**WHAT IS BEING ASKED:** How many lines of the records below contain the word "computer"? Answer with the number alone.
____________________
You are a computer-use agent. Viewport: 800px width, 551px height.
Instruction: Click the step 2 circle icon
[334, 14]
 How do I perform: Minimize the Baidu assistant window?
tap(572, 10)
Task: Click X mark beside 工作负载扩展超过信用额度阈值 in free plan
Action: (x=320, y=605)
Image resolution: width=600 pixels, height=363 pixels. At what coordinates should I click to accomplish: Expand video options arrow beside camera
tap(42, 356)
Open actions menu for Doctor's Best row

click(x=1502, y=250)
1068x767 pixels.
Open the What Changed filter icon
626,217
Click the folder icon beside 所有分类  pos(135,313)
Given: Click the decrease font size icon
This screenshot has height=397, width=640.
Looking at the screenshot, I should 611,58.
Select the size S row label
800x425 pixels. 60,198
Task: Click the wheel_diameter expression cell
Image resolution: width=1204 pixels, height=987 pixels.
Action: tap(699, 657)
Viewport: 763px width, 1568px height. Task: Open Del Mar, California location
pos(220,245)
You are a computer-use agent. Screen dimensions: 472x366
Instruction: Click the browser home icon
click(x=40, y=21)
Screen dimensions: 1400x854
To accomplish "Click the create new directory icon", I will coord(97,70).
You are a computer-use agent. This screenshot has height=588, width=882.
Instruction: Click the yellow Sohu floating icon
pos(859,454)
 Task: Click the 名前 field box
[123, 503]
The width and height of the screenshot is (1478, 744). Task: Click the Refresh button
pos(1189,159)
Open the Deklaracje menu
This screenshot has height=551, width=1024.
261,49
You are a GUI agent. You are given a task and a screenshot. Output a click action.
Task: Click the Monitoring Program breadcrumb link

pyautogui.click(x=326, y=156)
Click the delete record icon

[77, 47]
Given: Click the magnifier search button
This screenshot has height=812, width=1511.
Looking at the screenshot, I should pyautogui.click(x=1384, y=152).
____________________
**RESPONSE TO THIS TASK:** 3